--- WHAT THE EXERCISE ASKS ---
In the records below, begin at the line that has "Refresh the Demographic" and stop after the line that has "pos(622,443)". Write those lines out again, requests included, shifting every answer coordinate by adding 38 to each of its numbers.

--- EXTRACTED INFORMATION ---
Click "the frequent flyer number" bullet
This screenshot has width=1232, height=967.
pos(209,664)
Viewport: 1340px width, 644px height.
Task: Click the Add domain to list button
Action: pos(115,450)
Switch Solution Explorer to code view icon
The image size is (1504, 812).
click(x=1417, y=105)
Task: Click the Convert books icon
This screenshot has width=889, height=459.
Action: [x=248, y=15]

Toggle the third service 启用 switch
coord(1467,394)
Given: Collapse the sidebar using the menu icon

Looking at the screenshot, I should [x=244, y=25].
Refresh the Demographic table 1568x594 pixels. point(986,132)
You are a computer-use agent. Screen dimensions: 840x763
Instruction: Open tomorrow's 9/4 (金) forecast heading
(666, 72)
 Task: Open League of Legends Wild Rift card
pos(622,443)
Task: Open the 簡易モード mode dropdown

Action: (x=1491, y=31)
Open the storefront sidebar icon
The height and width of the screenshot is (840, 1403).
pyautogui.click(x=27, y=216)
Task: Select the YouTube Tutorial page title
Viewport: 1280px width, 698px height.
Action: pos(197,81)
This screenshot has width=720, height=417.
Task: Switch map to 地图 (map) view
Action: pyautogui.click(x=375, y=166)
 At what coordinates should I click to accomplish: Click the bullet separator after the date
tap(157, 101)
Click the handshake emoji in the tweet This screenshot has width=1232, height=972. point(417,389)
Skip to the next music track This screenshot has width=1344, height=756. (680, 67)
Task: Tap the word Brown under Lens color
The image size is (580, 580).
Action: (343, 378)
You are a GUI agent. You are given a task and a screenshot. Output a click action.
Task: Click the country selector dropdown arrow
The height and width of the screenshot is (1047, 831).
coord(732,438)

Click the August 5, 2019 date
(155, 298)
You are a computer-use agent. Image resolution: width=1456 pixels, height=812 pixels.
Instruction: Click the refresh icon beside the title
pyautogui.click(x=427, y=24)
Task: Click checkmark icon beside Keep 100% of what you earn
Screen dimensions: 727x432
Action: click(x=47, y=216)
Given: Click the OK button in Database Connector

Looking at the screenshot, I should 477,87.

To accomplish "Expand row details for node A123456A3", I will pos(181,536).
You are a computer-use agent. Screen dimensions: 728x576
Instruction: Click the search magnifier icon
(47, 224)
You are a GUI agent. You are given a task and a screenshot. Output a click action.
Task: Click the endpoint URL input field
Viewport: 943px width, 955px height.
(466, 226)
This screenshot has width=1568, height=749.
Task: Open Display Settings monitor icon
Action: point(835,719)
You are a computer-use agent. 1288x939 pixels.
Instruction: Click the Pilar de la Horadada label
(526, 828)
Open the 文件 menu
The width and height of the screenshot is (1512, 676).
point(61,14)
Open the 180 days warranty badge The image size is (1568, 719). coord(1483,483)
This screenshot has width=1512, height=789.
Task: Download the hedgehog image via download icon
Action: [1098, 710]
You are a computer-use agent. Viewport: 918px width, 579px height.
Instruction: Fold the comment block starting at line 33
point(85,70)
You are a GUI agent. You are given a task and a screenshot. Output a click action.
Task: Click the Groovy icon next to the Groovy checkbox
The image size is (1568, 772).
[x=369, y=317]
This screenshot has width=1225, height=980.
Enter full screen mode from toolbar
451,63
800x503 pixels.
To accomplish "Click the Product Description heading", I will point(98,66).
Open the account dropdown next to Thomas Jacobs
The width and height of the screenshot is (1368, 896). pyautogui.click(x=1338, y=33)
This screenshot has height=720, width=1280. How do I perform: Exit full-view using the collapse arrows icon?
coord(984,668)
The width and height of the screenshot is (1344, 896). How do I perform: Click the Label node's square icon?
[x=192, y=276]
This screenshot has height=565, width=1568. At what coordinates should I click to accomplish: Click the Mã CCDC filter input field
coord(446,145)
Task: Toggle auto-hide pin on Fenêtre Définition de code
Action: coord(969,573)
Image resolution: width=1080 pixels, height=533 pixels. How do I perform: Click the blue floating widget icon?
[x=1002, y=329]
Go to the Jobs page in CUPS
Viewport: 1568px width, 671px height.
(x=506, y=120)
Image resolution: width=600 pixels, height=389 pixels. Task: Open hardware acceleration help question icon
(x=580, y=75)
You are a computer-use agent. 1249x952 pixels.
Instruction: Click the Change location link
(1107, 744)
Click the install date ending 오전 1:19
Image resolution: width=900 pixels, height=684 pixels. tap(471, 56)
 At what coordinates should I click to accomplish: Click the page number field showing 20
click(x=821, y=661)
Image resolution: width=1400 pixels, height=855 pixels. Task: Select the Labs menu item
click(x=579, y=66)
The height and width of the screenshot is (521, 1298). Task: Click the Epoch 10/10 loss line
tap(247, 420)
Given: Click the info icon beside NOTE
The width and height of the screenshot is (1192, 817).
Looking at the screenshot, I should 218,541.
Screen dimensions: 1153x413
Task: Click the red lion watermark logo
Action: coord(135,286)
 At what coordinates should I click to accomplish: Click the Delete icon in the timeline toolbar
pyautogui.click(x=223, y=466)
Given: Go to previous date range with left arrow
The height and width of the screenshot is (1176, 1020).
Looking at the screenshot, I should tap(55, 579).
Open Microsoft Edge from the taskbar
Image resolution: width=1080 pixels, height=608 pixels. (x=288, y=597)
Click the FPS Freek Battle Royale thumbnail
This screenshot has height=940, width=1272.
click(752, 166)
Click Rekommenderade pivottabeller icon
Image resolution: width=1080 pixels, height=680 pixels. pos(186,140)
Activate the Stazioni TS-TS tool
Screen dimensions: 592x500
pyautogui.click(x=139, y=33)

--- COMPLETED EXERCISE ---
Refresh the Demographic table 1568x594 pixels. point(1024,170)
You are a computer-use agent. Screen dimensions: 840x763
Instruction: Open tomorrow's 9/4 (金) forecast heading
(704, 110)
 Task: Open League of Legends Wild Rift card
pos(660,481)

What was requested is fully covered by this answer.